The power of suggestion that is the Facebook memory feed
For example, I usually get a craving to order a pizza every week around pi day - 3/14. Then, I end up ordering a pizza because it's pie day. I only order a pizza a few times a year, and that happens to be when I want one and comment about it. My life is boring guys, that's why I'm commenting about pizza on Facebook. That is still not a good example.
Maybe it's because I say the same things far too regularly. That could be it too.
Over the past few weeks, I've been seeing posts of my ugly blanket crochet project. It started once I had some time free up during my last job transition six years ago. It was a symbolic project that I gave away here on the blog.

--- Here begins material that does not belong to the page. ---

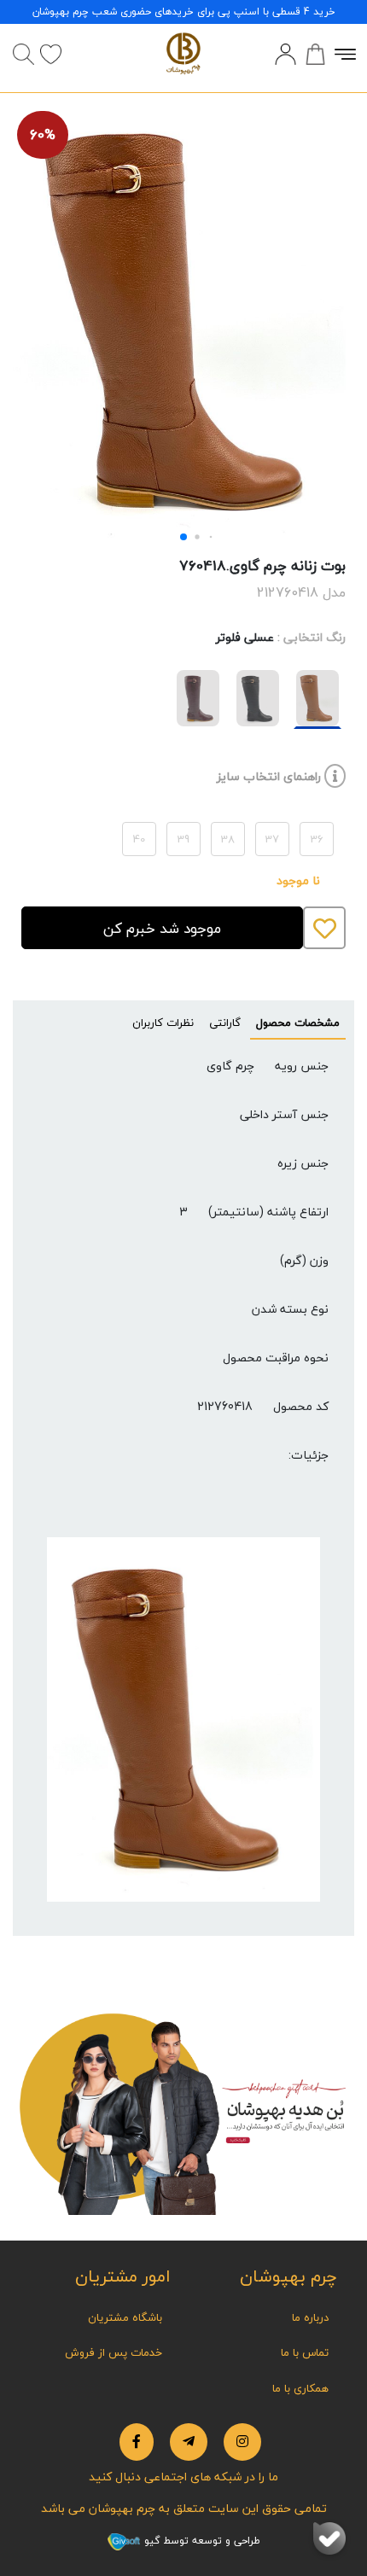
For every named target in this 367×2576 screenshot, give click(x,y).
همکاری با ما (300, 2388)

The timing was completely ironic and thankfully is not an annual occurrence. I'd be a mental case if it were. Anyway, these crocheting pictures in my feed gave me an itch to pick up a hook and work on a project again. In fact, I started two different projects over the weekend that I actually have no intention of finishing anytime soon. I started them because actually I was worked up over something completely unrelated to work (or lack thereof) the other night when I started it and was in desperate need of unwinding. I didn't want to get out the stress relief coloring books.
I did pick it up a time or two since, but I really need to move on out to the craft room to start back on some other things. I've had a hard time motivating myself to do that, but maybe once I get all the books out of the middle of my floor I will be more eager to move to the next project. (That's what I'm calling that area at my mom's suggestion - it's the big pass-through area of my house, but doesn't have a specific purpose. It's the middle of the house. I've had table there in the past, but it's not a dining room.) I've just been emotionally and mentally tired the past couple of weeks. Things are turning around though. I'm going to start a new routine.